How the proceeds will be used

Proceeds from the program are earmarked to add capacity supporting contracted growth for hyperscale customers. The list of named customers includes AMD, Meta, NVIDIA, OpenAI, TikTok, and xAI. Jefferies emphasized that tying capital directly to contracted demand reduces execution risk for OCI expansion even if the funding plan creates near-term dilution and potential margin pressure that could weigh on earnings per share.

Jefferies’ reiteration of a Buy rating and its $400 price target reflect the firm’s view that the funding construct helps de-risk OCI growth. Analyst targets reported in coverage span a range from $155 to $400. Some analysts' valuation work suggests the shares may be trading below a Fair Value assessment, using current public metrics.


Related business developments

Oracle has recently won an $88 million contract to provide cloud services for the U.S. Air Force’s Cloud One program, as announced by the U.S. Department of War.
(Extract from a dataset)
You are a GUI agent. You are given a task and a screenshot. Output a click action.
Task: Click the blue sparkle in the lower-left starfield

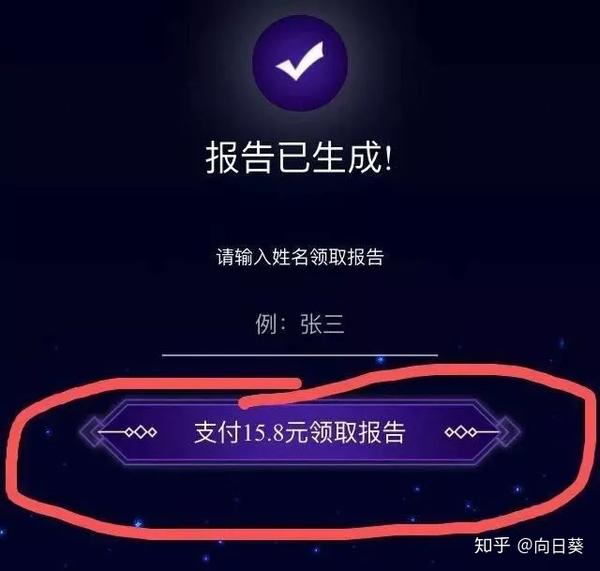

The company also introduced a Life Sciences AI Data Platform designed to combine AI capabilities with healthcare and customer data to support pharmaceutical and life sciences organizations in areas such as research, clinical trials, and commercialization.

In the hospitality sector, IHG Hotels & Resorts approved Oracle’s OPERA Cloud as a property management system for its global properties. Separately, reports indicated that Blackstone is considering increasing its financial commitment to Oracle’s Michigan data-center project through a potential debt investment. Bank of America is reported to be leading efforts to raise $14 billion in debt for the same project.


Analytical context and investor considerations

The funding plan is intended to address investor and market questions about Oracle’s ability to finance an aggressive infrastructure build-out supporting AI and hyperscale workloads. Jefferies pointed out that while executing the funding program could introduce short-term dilution and margin headwinds, the approach aligns capital directly with contracted demand and aims to reduce the funding-related execution risk that had previously concerned some market participants.

Investors tracking liquidity, capex execution, and the company’s ability to maintain its investment-grade credit profile will likely view the mix of equity and a single bond issuance as central to Oracle’s near-term financial strategy. Reported figures for liquidity, projected capex, and the announced program parameters will be key inputs for assessing cash-flow durability and balance-sheet risk as the build-out progresses.


Bottom line

Oracle's $45-50 billion program for 2026 represents a concerted effort to fund OCI capacity expansion while attempting to preserve the company’s credit rating. Jefferies’ Buy rating and $400 target reflect a view that the funding plan reduces execution risk, despite the possibility of short-term dilution and margin pressure. Additional contract wins and product launches underscore Oracle’s push across cloud, defense, life sciences, and hospitality verticals.

Risks

  • Near-term dilution and margin headwinds from equity issuance could depress earnings per share - impacts equity investors and market valuations.
  • Large projected fiscal year 2026 capital expenditures (over $50 billion) require successful execution of the financing plan to avoid stress on liquidity and credit - impacts bondholders and corporate credit profiles.
  • Dependence on contracted hyperscale customers to absorb added OCI capacity means demand shortfalls could increase financial strain - affects cloud customers and infrastructure capital returns.